Primary Luggage: Osprey Meridien Convertible Roller/ Backpack
In both sizes, the Meridien packs come with a detachable day-size (20L) backpack. Mohit is using his, and I opted to leave mine at home in favor of my trusty eBags backpack. My eBags backpack saw me through 3 weeks in Turkey and Greece in 2007 and a month in Vietnam in 2008, and it still looks brand new. I love the multiple zippered compartments and sturdy construction. Both the Osprey backpack and the eBags backpack fit about the same amount of stuff, but the Osprey pack is flatter and longer, making it difficult for me to pack the not-so-flat things that I plan to bring.

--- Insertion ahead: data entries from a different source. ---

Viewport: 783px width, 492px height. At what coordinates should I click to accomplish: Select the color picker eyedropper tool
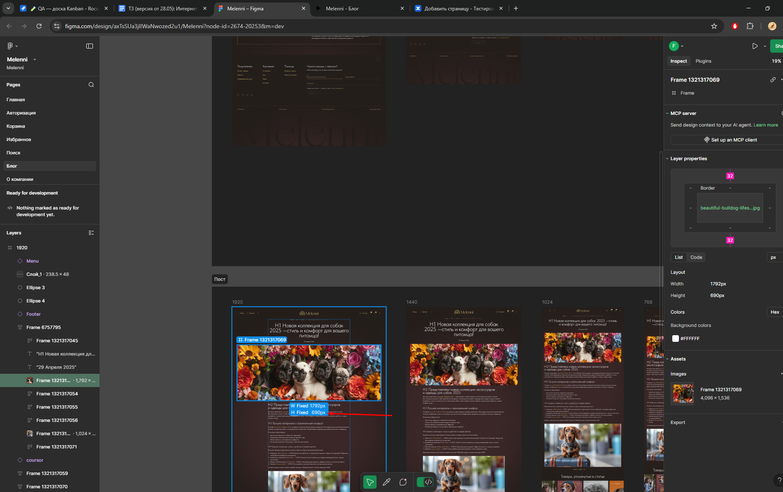tap(387, 482)
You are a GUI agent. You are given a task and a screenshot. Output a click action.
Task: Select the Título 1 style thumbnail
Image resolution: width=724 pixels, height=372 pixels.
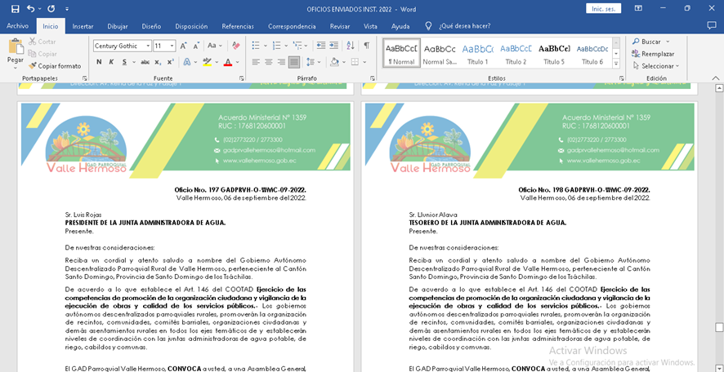(x=478, y=53)
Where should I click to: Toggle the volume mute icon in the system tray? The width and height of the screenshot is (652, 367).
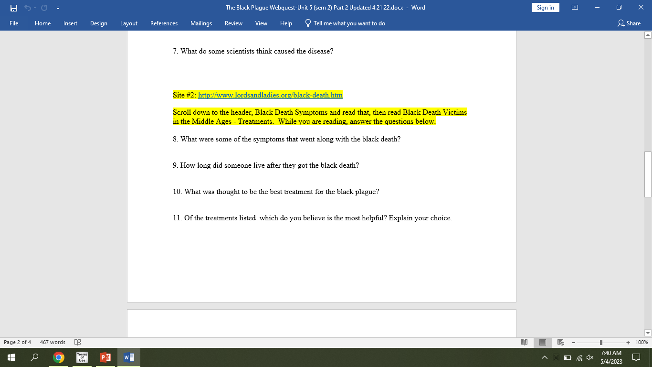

A quick post-trip update: we both loved our Osprey bags! Mohit wished he had the smaller 22" version, which I found to be more than enough space for months of travel. Mohit used the extra room in his bag to stash the Lonely Planet giudes that we discarded along the way after leaving each country. The Osprey bags are very well made, super durable, and there's extra space to stash shoes in the compartment where the backpack straps are stored.
Day Bag: eBags Piazza Day Bag vs. Baggallini City Bag
Reading Material: Nook eReader
On our month-long trip through Vietnam last year, I packed 6 books. I finished them all halfway through the trip, and found myself without anything to read as we prepared to spend our last 4 days at a beach resort on Phu Quoc island. On our last day in Saigon before heading to the beach, I desperately searched for a bookstore selling English-language books, but all I could find were expensive photocopies of fluffy books- the genre you'd pick up at the magazine stand at the airport.

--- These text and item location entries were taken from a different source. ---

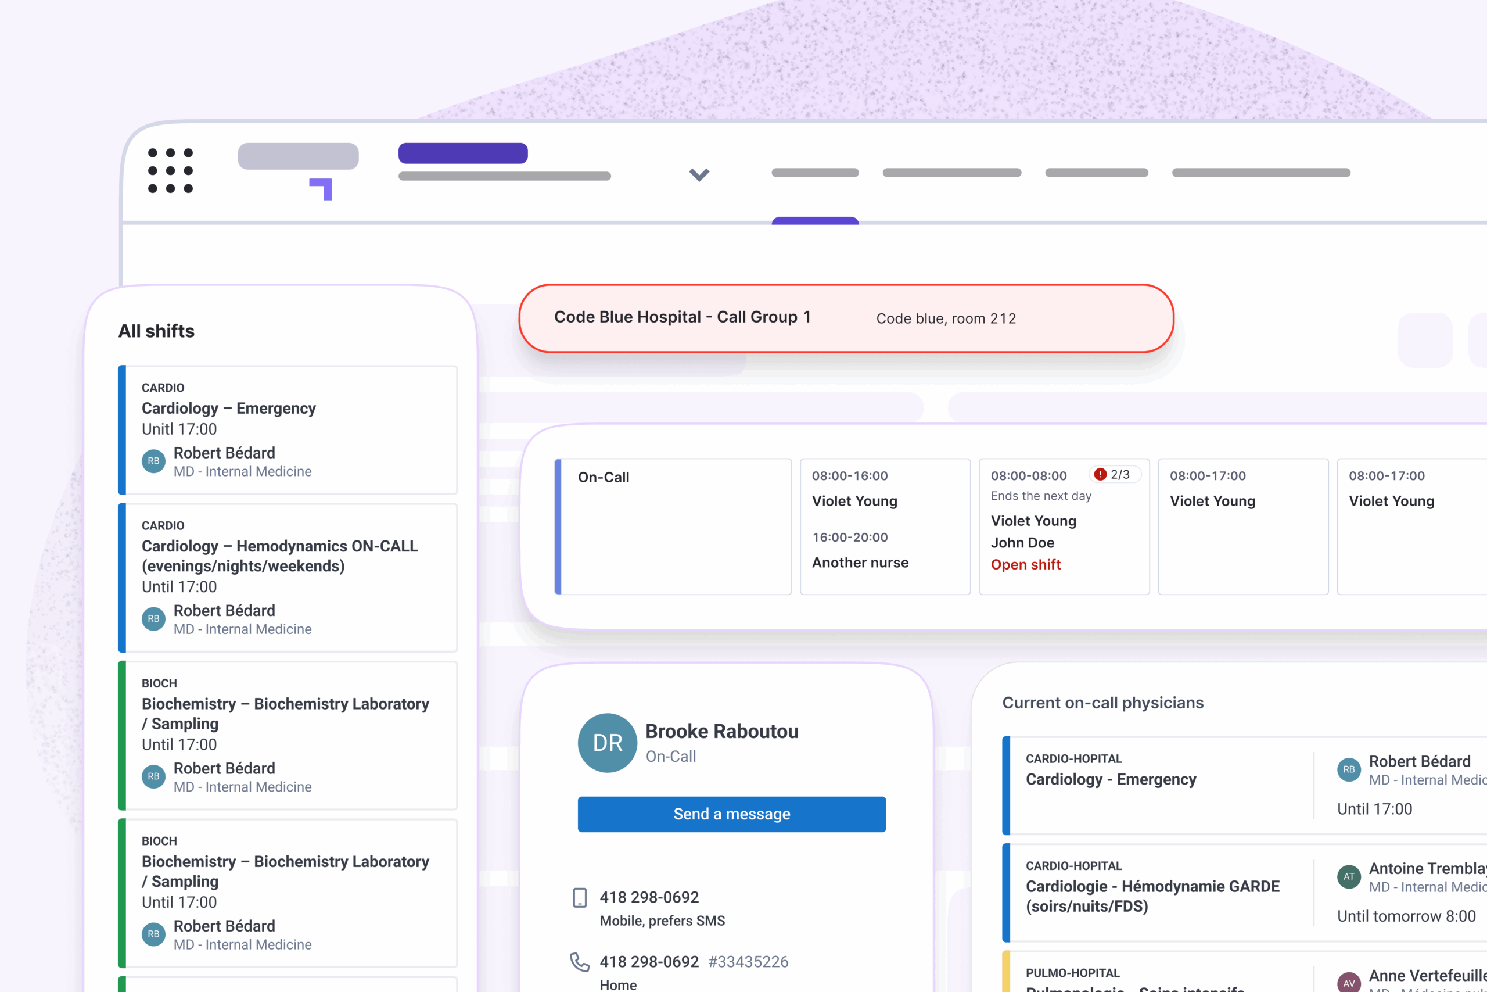The width and height of the screenshot is (1487, 992).
Task: Select the first active navigation tab
Action: (815, 173)
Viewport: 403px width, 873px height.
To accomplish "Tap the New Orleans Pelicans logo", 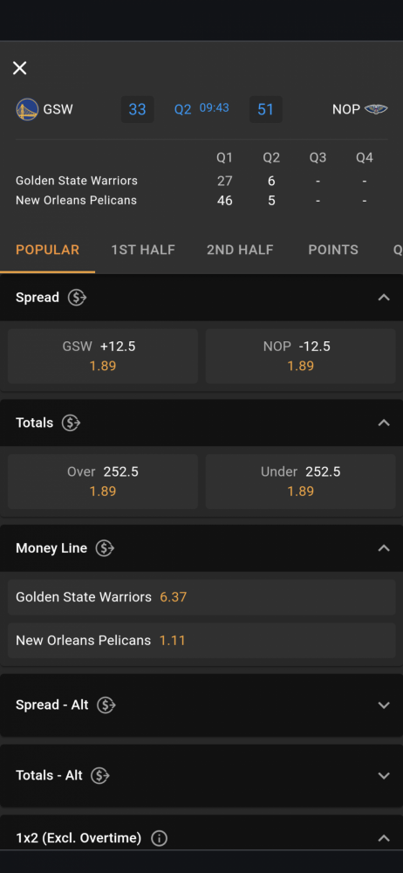I will pyautogui.click(x=376, y=109).
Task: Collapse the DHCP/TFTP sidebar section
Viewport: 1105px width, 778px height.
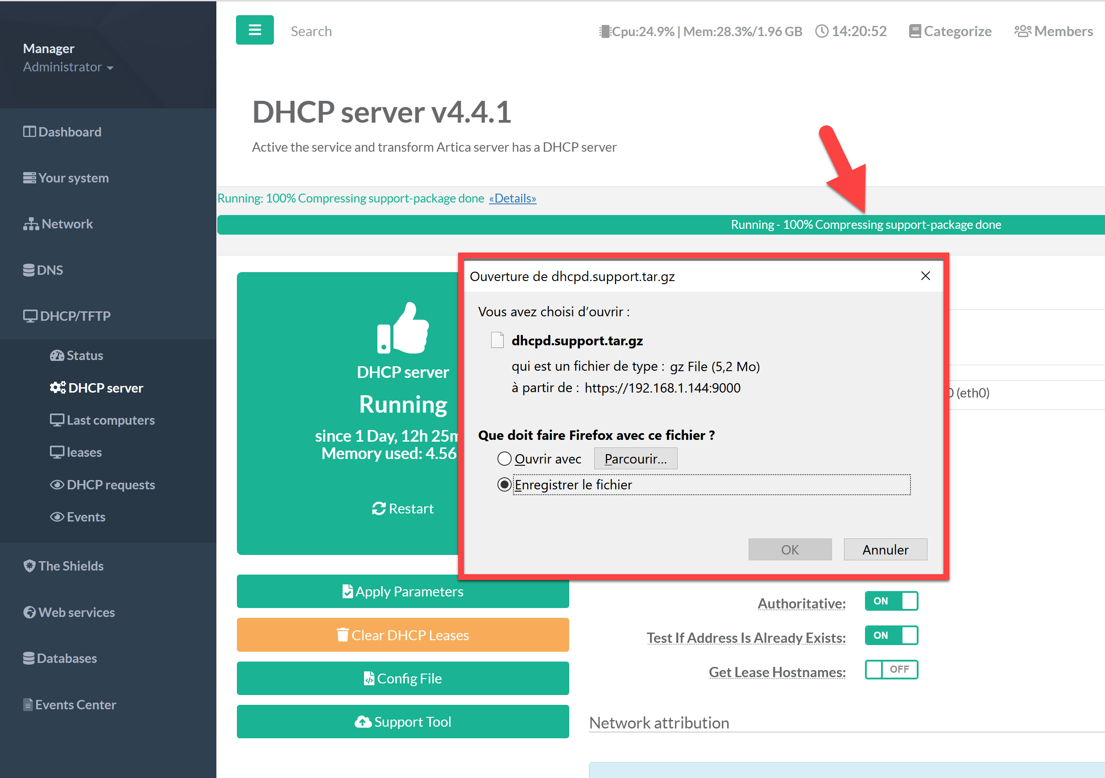Action: point(67,316)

This time around, I didn't want to be stranded without reading material, since I devour books on vacation (during plane flights, bus rides, at breakfast, on the beach, before bed, etc.). In November I treated myself to an early Christmas present and ordered a Nook from BarnesandNoble.com. It's a good thing I ordered early, since I found out AFTER placing my order the the Nook was super back-ordered and would be delivered only days before we left the U.S. in late December! I also considered Amazon.com's Kindle and the Sony eReader, but opted for the Nook mostly because it allows users to share eBooks.
I personally think that eReaders are the best gadget ever for long-term travelers. I can load 20 or 30 books onto my Nook and carry them all in a size that's slightly smaller than the average paperback, even including the black leather cover I added to protect my Nook. So far, I've almost finished reading my first eBook, and I'm super pleased with my choice. The fully-charged batteries last for more than a week, the screen is easy to read and easy on the eyes (looks more like text on paper than a computer screen), and I can read the same books that I'd buy in paperback for about 30-40% off since eBooks are cheaper! (generally $9.99 or less). My only complaint is that travel guidebooks like Lonely Planet aren't yet available as eBooks. Mohit's using the extra room in his slightly larger Osprey bag to carry a few Lonely Planet guides that we'll leave behind after we complete those countries.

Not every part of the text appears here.